The light pipe layer sits in front of the CCFL bulbs and is the first tool in distributing the light evenly across the screen. This thin layer is a clear acrylic panel with a pattern of short lines, or “pipes,” etched on its surface.

Layer 4: Diffuser Layer

The diffuser layer sits in front of the light pipe layer, acting as a second filter to distribute light evenly across the LCD screen. This thin, “foggy” sheet of acrylic softens any harsh light that would otherwise reach your eye.

Layer 5: Rear Polarizer Layer

The rear polarizer, much like polarized lenses on sunglasses, blocks certain light waves. Thanks to the vertical orientation of the rear polarizer layer, only vertically oriented light waves from the CCFL bulbs pass through. Horizontally oriented light waves are blocked.

The rear polarizer layer can be oriented horizontally and the front polarizer layer (discussed in the section “Layer 9: Front Polarizer Layer”) vertically, as long as the two layers are oriented at 90-degree angles.

Layers 6 and 8: Transparent Electrode Layers

The transparent electrode layers are composed of etched electrodes, or contacts. One layer's contact points are oriented in rows, the other in columns, and they generate a charge at each point, where their rows and columns meet. The combined electrode layers map out a distinct intersection point for every subpixel on the LCD screen.

A circuit board holding the electronic drivers for the LCD is typically attached at the edge of the transparent electrode layers by Tape Automated Bonding (TAB). (TABs are easily rendered unusable if mishandled.) The drivers on the circuit board activate the electrodes at points of intersection to generate a charged field across the liquid crystal material. This is a “passive matrix” design, which can be found in Apple's older PowerBooks.

MORE INFO

Refer to Knowledge Base document 12958, “PowerBook Displays: Active Matrix and Passive Matrix Compared.”


Layer 7: Liquid Crystal Layer

The liquid crystal layer is the most complex of all the layers because it is dynamic. It consists of a liquid crystal gel, several molecules thick, encased in glass. The liquid crystals form distinct molecular layers or planes that lie parallel to the glass enclosure.

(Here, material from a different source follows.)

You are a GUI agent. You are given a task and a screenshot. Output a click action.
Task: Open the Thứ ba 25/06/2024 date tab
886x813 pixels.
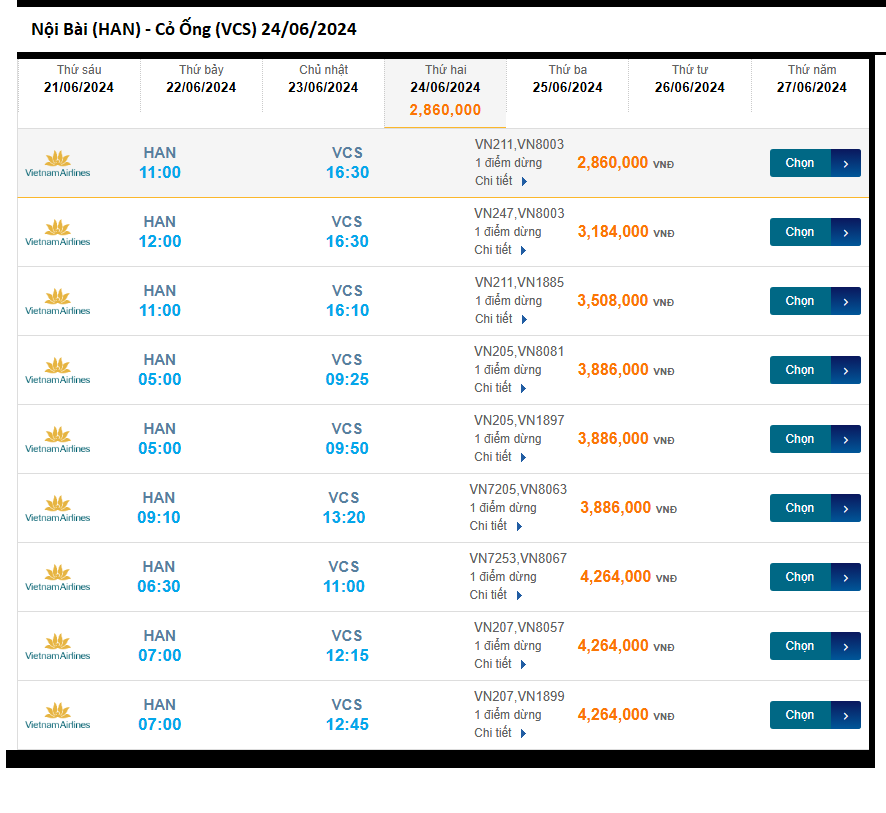(x=567, y=79)
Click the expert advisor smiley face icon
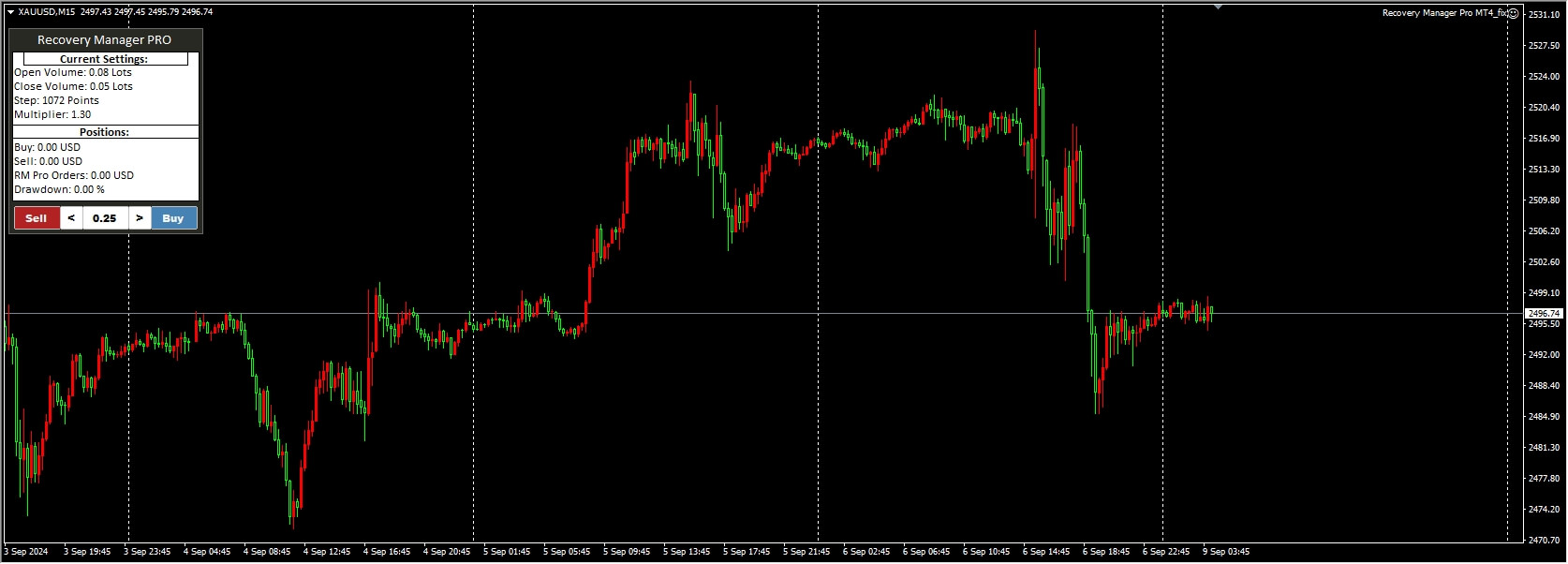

Layer 9: Front Polarizer Layer

The front polarizer layer acts as the final traffic controller for light; only horizontally oriented light can pass through.

If the light that reaches the front polarizer layer has previously passed through charged, vertically oriented liquid crystals, it exits the liquid crystal layer in a vertical orientation; it is therefore blocked by the front polarizer layer. If the light has passed through uncharged (twisting) liquid crystals, it exits the liquid crystal layer in a horizontal orientation and passes through the front polarizer.

Black areas appear on the LCD screen where the transparent electrode layers delivered a charge to the liquid crystals, causing them to align vertically and allowing the vertically oriented light wave to pass through, only to be blocked by the horizontally oriented front polarizer layer. No light has succeeded at passing through at those points.

Illuminated areas appear on the LCD screen where the transparent electrode layers did not deliver a charge to the liquid crystals, which maintained their twisting orientation. Light passed through the liquid crystals, twisted into a horizontal orientation, and was able to pass through the front polarizer.

Layer 10: RGB Filter Layer

The RGB filter layer is the last internal layer, closest to your eye. It is typically made of a thin film with red, green, and blue stripes—the three primary colors that, when mixed in varying proportions, produce all the colors you see. These stripes are so fine that you can't see them with the naked eye, though you can observe them with a small magnifying glass or pocket microscope. Light that has made it through the front polarizer layer crosses the RGB layer and takes on the color of the RGB stripe from which it traveled.